**Supplied data:**
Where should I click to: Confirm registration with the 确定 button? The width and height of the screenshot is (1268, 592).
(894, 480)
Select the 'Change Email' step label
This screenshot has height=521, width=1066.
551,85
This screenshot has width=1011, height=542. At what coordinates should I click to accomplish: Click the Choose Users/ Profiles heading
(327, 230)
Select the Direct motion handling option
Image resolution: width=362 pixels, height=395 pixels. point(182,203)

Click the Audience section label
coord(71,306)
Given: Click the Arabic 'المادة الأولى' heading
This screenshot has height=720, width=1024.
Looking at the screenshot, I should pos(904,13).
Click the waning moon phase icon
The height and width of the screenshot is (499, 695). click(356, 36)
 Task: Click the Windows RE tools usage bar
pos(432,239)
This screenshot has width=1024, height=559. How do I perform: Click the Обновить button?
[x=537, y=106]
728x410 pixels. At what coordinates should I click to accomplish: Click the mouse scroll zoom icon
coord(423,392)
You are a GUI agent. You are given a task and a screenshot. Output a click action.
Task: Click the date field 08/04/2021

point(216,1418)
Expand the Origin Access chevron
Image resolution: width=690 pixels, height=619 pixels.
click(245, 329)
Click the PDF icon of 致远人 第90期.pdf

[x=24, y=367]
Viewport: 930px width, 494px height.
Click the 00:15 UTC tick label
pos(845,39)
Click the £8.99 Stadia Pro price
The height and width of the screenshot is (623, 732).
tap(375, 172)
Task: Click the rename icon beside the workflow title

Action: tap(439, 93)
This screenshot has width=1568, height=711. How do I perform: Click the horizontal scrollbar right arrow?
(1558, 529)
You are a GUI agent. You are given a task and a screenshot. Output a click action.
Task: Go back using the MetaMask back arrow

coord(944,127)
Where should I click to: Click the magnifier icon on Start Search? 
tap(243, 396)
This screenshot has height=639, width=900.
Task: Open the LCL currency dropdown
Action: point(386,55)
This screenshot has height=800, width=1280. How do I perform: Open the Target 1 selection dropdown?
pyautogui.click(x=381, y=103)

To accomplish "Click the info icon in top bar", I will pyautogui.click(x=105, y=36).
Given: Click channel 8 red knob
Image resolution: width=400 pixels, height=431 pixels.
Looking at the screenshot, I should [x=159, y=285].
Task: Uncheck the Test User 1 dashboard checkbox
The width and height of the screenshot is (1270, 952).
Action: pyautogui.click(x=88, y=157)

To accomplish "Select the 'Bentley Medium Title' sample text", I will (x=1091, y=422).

**Exercise description:**
Please output exactly the lines between the one holding "Select the Direct motion handling option" and the one holding "Given: Click the" in the records above, inclusive, and nothing more.

**Exercise solution:**
Select the Direct motion handling option
Image resolution: width=362 pixels, height=395 pixels. point(182,203)

Click the Audience section label
coord(71,306)
Given: Click the Arabic 'المادة الأولى' heading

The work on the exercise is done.